_Exercise goal_: Print the first line of the records below and every line after it, up to and including the line with "Task: Open the chat support bubble". Print nothing else.

_Material provided_:
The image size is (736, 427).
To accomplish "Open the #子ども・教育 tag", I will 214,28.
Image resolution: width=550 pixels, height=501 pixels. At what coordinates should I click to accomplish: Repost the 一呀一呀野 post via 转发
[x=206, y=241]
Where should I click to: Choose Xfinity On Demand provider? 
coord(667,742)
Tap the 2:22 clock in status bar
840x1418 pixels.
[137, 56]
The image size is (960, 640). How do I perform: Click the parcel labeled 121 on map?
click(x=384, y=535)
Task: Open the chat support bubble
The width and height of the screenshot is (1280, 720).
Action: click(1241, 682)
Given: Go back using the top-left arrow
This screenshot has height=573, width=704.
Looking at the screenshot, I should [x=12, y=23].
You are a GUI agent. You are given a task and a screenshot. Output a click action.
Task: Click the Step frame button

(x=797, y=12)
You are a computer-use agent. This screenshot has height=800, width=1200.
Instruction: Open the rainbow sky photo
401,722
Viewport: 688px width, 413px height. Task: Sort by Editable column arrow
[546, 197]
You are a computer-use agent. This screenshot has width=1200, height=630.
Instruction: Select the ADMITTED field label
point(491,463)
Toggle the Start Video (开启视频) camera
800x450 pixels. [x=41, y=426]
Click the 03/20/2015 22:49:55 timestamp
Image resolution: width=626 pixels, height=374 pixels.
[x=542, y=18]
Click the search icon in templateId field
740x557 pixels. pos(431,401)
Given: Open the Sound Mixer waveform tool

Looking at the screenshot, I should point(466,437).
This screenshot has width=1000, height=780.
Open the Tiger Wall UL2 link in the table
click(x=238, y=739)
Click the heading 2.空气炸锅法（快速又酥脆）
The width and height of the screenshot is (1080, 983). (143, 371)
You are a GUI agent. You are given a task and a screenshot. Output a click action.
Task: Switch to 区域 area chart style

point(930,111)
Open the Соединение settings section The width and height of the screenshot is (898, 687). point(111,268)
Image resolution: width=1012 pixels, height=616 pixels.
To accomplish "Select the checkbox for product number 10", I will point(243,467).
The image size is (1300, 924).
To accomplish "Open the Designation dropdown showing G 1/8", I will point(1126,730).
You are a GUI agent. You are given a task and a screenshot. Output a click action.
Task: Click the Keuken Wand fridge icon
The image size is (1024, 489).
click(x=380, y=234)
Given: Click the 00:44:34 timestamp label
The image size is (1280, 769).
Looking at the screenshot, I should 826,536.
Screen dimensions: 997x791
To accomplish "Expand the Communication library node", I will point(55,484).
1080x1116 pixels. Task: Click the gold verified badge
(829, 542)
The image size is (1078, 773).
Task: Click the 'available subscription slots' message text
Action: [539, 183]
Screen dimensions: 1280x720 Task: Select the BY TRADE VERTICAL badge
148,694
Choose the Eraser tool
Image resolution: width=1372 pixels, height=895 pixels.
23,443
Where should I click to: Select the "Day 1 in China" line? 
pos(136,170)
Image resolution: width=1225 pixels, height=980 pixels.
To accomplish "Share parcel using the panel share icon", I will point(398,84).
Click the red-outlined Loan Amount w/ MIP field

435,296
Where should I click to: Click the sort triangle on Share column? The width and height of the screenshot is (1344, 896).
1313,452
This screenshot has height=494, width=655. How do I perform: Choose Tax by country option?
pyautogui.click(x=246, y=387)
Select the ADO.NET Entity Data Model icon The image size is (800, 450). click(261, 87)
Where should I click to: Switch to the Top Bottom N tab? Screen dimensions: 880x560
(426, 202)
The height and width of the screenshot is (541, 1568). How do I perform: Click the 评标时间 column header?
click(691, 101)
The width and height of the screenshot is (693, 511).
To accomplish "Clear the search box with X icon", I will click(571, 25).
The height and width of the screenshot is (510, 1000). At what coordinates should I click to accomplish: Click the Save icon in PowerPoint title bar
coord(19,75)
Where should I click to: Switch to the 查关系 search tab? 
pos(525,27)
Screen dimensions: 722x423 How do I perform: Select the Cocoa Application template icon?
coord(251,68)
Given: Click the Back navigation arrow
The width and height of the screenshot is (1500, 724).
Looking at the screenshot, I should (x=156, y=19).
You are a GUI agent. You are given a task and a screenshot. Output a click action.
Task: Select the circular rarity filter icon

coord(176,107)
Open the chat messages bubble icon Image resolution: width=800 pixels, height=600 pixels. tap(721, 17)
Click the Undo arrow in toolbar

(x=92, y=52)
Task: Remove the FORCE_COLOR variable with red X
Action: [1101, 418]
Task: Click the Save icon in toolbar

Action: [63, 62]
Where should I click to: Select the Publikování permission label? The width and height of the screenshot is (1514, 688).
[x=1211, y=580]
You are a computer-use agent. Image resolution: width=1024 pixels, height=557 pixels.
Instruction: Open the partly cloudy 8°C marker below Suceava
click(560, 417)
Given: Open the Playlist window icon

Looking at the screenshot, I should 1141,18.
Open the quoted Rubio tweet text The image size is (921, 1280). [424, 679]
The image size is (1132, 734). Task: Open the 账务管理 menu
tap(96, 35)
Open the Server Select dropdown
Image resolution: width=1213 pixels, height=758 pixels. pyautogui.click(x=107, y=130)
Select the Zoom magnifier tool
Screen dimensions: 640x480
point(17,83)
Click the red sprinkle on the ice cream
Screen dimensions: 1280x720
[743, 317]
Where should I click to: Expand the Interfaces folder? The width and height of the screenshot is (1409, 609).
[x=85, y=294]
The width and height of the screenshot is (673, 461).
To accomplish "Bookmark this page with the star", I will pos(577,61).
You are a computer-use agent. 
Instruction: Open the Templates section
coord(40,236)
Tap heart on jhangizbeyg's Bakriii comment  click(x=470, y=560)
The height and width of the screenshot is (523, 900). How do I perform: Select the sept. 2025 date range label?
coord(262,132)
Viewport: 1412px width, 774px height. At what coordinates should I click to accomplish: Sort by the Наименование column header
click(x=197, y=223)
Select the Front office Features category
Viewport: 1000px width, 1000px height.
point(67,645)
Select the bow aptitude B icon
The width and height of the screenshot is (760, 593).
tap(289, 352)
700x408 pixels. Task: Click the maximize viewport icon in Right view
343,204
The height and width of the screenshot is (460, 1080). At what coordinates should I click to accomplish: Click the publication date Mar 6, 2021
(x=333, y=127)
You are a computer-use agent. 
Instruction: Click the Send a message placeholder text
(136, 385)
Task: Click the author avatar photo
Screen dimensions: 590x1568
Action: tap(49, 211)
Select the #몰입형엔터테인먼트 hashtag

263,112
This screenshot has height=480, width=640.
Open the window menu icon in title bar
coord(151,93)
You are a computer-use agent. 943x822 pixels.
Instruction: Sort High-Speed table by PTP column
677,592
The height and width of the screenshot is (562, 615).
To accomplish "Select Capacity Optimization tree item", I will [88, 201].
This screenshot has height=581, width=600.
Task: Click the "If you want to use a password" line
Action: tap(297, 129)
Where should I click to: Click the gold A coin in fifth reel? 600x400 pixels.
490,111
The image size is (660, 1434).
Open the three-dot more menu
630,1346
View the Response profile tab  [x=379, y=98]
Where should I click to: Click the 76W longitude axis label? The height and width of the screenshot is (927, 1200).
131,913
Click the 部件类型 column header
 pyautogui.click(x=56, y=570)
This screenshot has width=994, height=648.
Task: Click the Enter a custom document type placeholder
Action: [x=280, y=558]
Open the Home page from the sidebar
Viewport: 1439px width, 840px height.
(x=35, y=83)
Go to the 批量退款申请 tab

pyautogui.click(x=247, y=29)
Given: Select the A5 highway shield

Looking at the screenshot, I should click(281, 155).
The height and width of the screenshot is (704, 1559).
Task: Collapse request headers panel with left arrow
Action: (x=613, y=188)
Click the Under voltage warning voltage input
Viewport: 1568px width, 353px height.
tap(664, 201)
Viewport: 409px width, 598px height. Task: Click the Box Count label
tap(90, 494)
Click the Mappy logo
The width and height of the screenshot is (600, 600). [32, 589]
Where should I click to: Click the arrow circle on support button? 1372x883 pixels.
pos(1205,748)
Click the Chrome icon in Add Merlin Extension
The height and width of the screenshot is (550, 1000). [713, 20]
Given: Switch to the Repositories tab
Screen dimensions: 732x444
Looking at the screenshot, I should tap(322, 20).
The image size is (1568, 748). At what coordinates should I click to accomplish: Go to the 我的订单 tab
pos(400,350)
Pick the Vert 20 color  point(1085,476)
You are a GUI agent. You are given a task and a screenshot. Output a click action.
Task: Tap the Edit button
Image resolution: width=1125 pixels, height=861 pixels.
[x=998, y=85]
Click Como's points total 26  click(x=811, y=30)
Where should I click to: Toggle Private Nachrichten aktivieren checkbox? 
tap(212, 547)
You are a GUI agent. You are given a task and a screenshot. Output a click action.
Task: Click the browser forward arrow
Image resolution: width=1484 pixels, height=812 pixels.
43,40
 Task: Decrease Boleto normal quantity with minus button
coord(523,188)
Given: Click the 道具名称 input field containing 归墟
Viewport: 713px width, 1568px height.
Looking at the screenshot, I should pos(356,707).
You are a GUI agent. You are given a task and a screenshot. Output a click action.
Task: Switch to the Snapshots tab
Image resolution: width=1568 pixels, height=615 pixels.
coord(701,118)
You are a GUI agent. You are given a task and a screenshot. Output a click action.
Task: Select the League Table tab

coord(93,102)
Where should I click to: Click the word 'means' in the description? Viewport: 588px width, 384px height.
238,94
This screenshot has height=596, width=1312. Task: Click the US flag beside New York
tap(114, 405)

_Solution for this task_:
The image size is (736, 427).
To accomplish "Open the #子ども・教育 tag", I will 214,28.
Image resolution: width=550 pixels, height=501 pixels. At what coordinates should I click to accomplish: Repost the 一呀一呀野 post via 转发
[x=206, y=241]
Where should I click to: Choose Xfinity On Demand provider? 
coord(667,742)
Tap the 2:22 clock in status bar
840x1418 pixels.
[137, 56]
The image size is (960, 640). How do I perform: Click the parcel labeled 121 on map?
click(x=384, y=535)
Task: Open the chat support bubble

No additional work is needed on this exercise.